Dataset: Begin

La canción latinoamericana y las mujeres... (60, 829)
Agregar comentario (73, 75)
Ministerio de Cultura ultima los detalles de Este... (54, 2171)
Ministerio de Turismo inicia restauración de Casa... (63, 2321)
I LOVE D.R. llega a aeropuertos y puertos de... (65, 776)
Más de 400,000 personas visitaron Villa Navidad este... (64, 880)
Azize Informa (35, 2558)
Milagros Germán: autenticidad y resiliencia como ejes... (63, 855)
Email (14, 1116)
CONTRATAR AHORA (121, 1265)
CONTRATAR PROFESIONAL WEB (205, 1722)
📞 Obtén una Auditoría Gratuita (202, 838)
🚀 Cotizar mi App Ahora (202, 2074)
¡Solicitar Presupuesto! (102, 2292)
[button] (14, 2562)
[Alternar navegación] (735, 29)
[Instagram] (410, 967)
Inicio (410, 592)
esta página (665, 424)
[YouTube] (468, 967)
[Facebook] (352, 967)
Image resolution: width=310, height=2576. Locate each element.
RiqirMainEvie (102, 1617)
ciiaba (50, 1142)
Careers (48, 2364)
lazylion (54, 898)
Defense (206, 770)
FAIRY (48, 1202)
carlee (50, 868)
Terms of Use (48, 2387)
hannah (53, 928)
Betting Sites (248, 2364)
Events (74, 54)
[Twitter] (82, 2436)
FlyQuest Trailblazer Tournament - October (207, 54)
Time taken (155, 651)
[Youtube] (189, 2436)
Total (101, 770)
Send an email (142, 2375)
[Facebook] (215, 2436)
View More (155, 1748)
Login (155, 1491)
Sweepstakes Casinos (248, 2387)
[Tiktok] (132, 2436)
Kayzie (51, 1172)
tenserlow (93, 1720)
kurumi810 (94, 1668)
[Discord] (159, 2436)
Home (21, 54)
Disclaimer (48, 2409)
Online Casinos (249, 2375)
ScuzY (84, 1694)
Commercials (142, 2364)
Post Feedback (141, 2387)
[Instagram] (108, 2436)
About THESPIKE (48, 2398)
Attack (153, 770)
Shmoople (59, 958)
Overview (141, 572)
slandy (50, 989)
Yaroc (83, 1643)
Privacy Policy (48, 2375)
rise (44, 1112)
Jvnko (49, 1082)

Dataset: End

* _How to complete this task_
The response should be an exact copy of all the records above.

* _Solved exercise_
La canción latinoamericana y las mujeres... (60, 829)
Agregar comentario (73, 75)
Ministerio de Cultura ultima los detalles de Este... (54, 2171)
Ministerio de Turismo inicia restauración de Casa... (63, 2321)
I LOVE D.R. llega a aeropuertos y puertos de... (65, 776)
Más de 400,000 personas visitaron Villa Navidad este... (64, 880)
Azize Informa (35, 2558)
Milagros Germán: autenticidad y resiliencia como ejes... (63, 855)
Email (14, 1116)
CONTRATAR AHORA (121, 1265)
CONTRATAR PROFESIONAL WEB (205, 1722)
📞 Obtén una Auditoría Gratuita (202, 838)
🚀 Cotizar mi App Ahora (202, 2074)
¡Solicitar Presupuesto! (102, 2292)
[button] (14, 2562)
[Alternar navegación] (735, 29)
[Instagram] (410, 967)
Inicio (410, 592)
esta página (665, 424)
[YouTube] (468, 967)
[Facebook] (352, 967)
Image resolution: width=310, height=2576. Locate each element.
RiqirMainEvie (102, 1617)
ciiaba (50, 1142)
Careers (48, 2364)
lazylion (54, 898)
Defense (206, 770)
FAIRY (48, 1202)
carlee (50, 868)
Terms of Use (48, 2387)
hannah (53, 928)
Betting Sites (248, 2364)
Events (74, 54)
[Twitter] (82, 2436)
FlyQuest Trailblazer Tournament - October (207, 54)
Time taken (155, 651)
[Youtube] (189, 2436)
Total (101, 770)
Send an email (142, 2375)
[Facebook] (215, 2436)
View More (155, 1748)
Login (155, 1491)
Sweepstakes Casinos (248, 2387)
[Tiktok] (132, 2436)
Kayzie (51, 1172)
tenserlow (93, 1720)
kurumi810 (94, 1668)
[Discord] (159, 2436)
Home (21, 54)
Disclaimer (48, 2409)
Online Casinos (249, 2375)
ScuzY (84, 1694)
Commercials (142, 2364)
Post Feedback (141, 2387)
[Instagram] (108, 2436)
About THESPIKE (48, 2398)
Attack (153, 770)
Shmoople (59, 958)
Overview (141, 572)
slandy (50, 989)
Yaroc (83, 1643)
Privacy Policy (48, 2375)
rise (44, 1112)
Jvnko (49, 1082)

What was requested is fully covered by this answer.